Minor league affiliations
- Class: Independent (1907)
- League: Nevada State League (1907)

Major league affiliations
- Team: None

Minor league titles
- League titles (1): 1907*

Team data
- Name: Goldfield "Miners" (1907)
- Ballpark: Unknown (1907)

= Goldfield (baseball) =

The Goldfield "Miners" were a minor league baseball team based in Goldfield, Nevada, United States. The "Miners" played the 1907 season as members of the Independent level Nevada State League.

The Goldfield Miners won the Nevada State League championship in the only season of minor league play for the league. It was the final minor league hosted in Goldfield, Nevada

==History==
Prior to the Nevada State League, the Goldfield Athletic Club hosted local baseball teams, beginning in 1905.

In 1907, Goldfield was the largest city in Nevada, with over 20,000 residents.
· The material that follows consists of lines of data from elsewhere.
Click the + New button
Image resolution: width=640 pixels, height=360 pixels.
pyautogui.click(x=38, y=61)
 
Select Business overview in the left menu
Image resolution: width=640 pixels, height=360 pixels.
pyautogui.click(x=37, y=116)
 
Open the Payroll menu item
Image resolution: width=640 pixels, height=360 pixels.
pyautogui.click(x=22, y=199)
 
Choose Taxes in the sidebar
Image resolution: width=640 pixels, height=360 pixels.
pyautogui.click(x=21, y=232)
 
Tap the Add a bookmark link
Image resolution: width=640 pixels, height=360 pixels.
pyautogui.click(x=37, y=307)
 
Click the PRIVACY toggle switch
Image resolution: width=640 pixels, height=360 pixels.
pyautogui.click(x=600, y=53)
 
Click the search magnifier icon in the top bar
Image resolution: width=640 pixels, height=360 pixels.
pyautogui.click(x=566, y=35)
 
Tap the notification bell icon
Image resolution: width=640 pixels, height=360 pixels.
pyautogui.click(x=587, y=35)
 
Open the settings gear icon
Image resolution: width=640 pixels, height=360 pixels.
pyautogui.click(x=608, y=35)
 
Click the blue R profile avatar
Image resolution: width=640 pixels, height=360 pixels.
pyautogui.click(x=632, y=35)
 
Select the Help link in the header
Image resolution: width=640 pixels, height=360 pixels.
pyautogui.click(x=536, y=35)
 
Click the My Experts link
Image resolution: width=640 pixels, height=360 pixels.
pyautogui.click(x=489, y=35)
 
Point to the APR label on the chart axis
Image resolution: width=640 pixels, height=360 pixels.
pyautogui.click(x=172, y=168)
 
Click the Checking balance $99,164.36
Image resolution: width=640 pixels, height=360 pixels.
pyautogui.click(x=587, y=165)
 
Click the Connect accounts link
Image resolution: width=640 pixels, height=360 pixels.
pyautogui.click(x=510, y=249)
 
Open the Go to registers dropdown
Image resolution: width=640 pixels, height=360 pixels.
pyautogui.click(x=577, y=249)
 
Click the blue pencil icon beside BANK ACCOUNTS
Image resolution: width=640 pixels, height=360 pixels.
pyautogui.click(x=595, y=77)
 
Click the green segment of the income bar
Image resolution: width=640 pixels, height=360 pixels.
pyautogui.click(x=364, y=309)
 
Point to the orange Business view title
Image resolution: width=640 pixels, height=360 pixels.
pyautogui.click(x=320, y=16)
Goldfield became a charter member of the 1907 Nevada State League, which began minor league play as a four–team Independent league. John T. Powers, who later served as president of the Federal League, was the Nevada State League president. The 1907 Nevada State League charter franchises were based in Carson City, Nevada, Goldfield, Nevada, Reno, Nevada and Tonopah, Nevada.
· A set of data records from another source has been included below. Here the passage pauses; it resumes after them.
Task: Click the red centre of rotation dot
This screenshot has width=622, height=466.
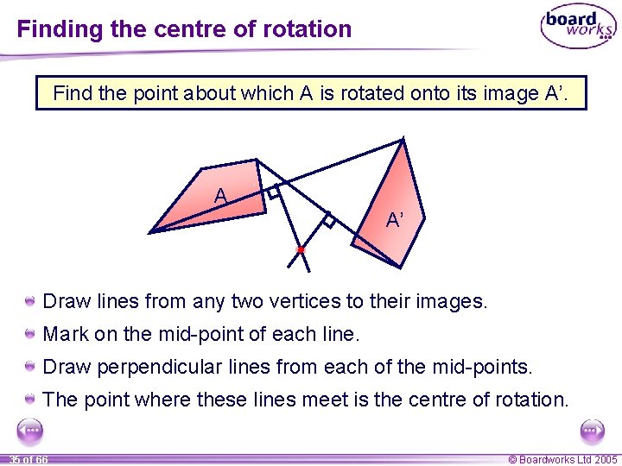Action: click(x=301, y=249)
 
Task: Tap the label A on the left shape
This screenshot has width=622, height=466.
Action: click(x=221, y=197)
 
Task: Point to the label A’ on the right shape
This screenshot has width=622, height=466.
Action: click(x=395, y=221)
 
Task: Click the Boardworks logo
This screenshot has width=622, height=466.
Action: click(x=578, y=28)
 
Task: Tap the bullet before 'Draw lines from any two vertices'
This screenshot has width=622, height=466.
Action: click(x=30, y=302)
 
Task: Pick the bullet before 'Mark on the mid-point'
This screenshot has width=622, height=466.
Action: click(x=30, y=334)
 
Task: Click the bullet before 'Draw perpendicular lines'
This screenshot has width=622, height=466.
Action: click(x=30, y=367)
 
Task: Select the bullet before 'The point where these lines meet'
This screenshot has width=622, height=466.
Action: click(x=30, y=400)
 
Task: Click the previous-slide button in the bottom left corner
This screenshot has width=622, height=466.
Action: click(x=30, y=431)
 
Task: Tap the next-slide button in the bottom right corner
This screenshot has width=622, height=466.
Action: click(x=593, y=431)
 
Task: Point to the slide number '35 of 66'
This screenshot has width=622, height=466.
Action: click(x=28, y=460)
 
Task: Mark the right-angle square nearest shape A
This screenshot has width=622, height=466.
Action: click(x=274, y=193)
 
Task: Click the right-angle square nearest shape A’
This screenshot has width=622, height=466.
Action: click(x=328, y=220)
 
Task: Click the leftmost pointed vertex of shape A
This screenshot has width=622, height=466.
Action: click(x=151, y=232)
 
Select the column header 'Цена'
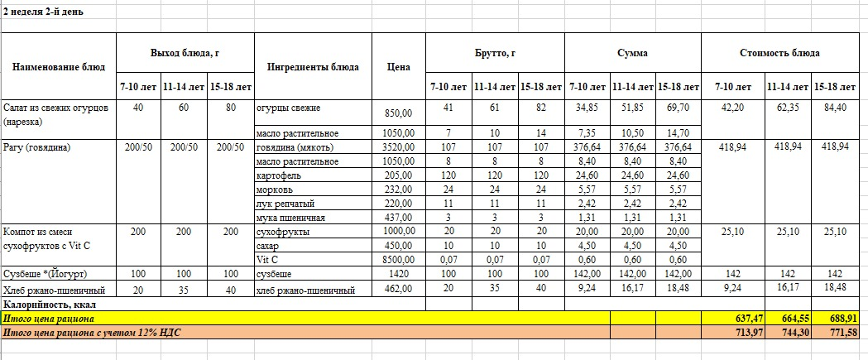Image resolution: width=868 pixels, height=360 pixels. pos(399,67)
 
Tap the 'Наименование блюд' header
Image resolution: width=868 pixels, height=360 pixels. pos(59,67)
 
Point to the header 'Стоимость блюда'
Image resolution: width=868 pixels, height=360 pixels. pos(779,52)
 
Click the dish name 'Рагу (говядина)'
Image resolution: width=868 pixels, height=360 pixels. pos(37,147)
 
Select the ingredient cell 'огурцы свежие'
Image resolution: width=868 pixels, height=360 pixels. pos(288,108)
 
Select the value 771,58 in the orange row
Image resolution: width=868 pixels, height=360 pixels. pos(836,332)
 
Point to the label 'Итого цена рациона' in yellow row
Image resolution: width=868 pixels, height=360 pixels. pos(49,318)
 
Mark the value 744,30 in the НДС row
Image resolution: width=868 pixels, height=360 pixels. pos(787,332)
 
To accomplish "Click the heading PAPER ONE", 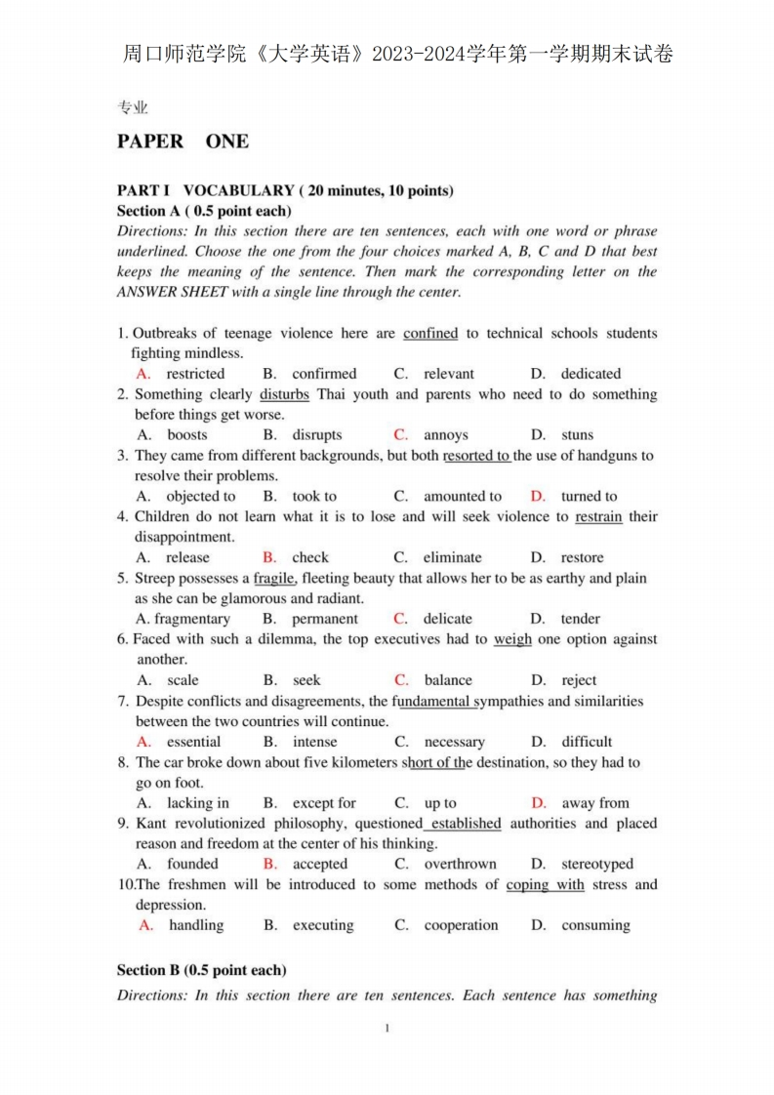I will click(x=183, y=142).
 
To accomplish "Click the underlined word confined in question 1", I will click(x=429, y=334).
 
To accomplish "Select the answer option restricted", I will click(x=194, y=374).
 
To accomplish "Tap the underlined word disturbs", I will click(x=284, y=394).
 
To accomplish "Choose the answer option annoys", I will click(x=445, y=435).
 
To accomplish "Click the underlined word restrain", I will click(x=598, y=517).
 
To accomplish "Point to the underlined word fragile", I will click(x=273, y=579).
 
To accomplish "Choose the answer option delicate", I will click(x=447, y=619).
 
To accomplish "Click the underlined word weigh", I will click(x=512, y=640).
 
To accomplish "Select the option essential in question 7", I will click(x=194, y=742).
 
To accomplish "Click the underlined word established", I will click(x=466, y=824).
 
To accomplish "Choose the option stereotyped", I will click(x=596, y=864).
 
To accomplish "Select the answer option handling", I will click(x=195, y=925).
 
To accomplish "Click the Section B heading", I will click(x=201, y=970).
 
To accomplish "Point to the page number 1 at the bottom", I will click(x=387, y=1028).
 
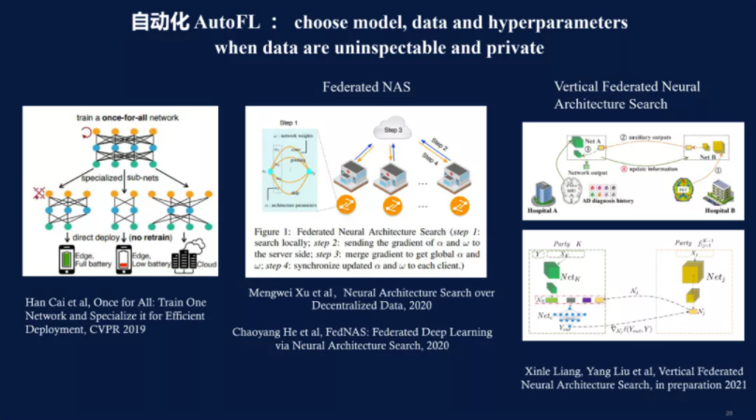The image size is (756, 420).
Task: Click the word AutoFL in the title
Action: coord(225,22)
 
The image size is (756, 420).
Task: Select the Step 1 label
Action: coord(279,123)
On June 27, 1907 the Goldfield League Baseball Association was legally formed in Goldfield, likely the foundation for ownership of the minor league team.

With John T. Powers serving as league president and Bert Ulmer as treasurer a Nevada State League meeting July 6, 1907 was held at the office of Senator Boyd. At the meeting, the board of directors were elected. Ben Rosenthal of Goldfield, Senator James T. Boyd of Reno, J.P Merder of Carson City and Thomas Kendall of Tonopah became the directors. Powers had previously served as president of the Wisconsin State League. Ulmer was an owner of the Elite Saloon in Goldfield. James T. Boyd was a member of the Nevada State Senate from 1906 to 1910. Rosenthal was Goldfield County commissioner. Kendall was a mining pioneer, owner of the Kendall Mine and a founder of Tonopah.
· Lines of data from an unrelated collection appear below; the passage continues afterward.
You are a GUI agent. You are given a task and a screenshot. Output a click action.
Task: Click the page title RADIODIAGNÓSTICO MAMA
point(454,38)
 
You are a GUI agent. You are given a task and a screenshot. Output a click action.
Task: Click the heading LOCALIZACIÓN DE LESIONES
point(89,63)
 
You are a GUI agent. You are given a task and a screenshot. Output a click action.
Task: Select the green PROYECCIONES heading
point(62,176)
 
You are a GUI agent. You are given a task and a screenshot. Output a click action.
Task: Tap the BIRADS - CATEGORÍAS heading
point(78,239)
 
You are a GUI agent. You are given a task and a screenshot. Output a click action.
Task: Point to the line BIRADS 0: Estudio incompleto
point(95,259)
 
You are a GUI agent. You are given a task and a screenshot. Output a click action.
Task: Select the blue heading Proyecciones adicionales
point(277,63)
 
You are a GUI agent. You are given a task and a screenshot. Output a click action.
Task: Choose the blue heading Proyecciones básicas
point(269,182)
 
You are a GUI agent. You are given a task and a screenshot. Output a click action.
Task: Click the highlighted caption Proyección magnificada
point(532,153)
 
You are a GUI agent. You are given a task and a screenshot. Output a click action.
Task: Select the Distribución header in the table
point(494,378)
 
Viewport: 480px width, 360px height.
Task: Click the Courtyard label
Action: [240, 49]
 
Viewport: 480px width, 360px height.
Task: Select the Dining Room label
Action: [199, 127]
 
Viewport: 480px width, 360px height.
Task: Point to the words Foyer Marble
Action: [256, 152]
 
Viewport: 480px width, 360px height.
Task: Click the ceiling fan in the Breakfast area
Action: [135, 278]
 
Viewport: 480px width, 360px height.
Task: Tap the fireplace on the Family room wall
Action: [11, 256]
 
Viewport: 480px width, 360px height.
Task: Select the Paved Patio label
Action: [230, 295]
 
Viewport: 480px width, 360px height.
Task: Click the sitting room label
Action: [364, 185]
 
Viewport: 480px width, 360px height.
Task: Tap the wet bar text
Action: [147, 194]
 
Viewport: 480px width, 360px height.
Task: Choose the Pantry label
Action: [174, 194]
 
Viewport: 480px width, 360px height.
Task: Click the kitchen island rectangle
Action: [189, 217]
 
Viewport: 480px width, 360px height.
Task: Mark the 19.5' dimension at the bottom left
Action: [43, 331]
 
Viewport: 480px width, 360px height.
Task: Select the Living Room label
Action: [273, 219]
As Goldfield played in their first season, they hosted a home game on August 7, 1907. League president John T. Powers was scheduled to umpire the Goldfield game on that day. Powers took the field with loaded revolvers strapped around his waist. With word that there was $5,000 in bets on the game, Powers armed himself. Powers was disarmed by the local sheriff before the game and the game was allowed to begin.

Research indicates the Goldfield franchise used the "Miners" moniker and won the Nevada State League championship in a shortened 1907 season. The other league members were noted to have been called the Carson City "Capitals", Reno "Mudhens" and Tonopah "Mollycoddlers". Unofficial records place Goldfield in first place with a 9–5 record. Goldfield was a head of second place Carson City, with a 7–4–1 record. They were followed by the Tonopah "Mollycoddlers" at 3–6 and the Reno "Mudhens" with a 3–7–1 record. It is noted that the Reno team disbanded on July 15, 1907, and it is possible the rest of the league, Goldfield included, followed suit, as only three teams would have remained. Goldfield has not hosted another minor league team.

==Ballpark==
The name and location of the 1907 Goldfield ballpark is unknown. The Goldfield Athletic Club field was in use during the era. The park location was possibly in or near the area that was refurbished with help from promoter and Goldfield Saloon owner Tex Rickard to host an infamous 42-round boxing match on Labor Day 1906 featuring Joe Gans against Oscar Nelson. Gans won the bout. Today, there is a marker in Goldfield signifying the site of the fight, which had 15,000 in attendance.

Sept. 30, 1909. Goldfield, Nevada.

==Timeline==

| Year(s) | # Yrs. | Team | Level | League |
|---|---|---|---|---|
| 1907 | 1 | Goldfield "Miners" | Independent | Nevada State League |

==Year–by–year record==

| Year | Record | Finish | Manager | Playoffs/Notes |
|---|---|---|---|---|
| 1907 | 9–5 | 1st | NA | League folded July 15 |

==Notable alumni==
The Goldfield 1907 roster information is unknown.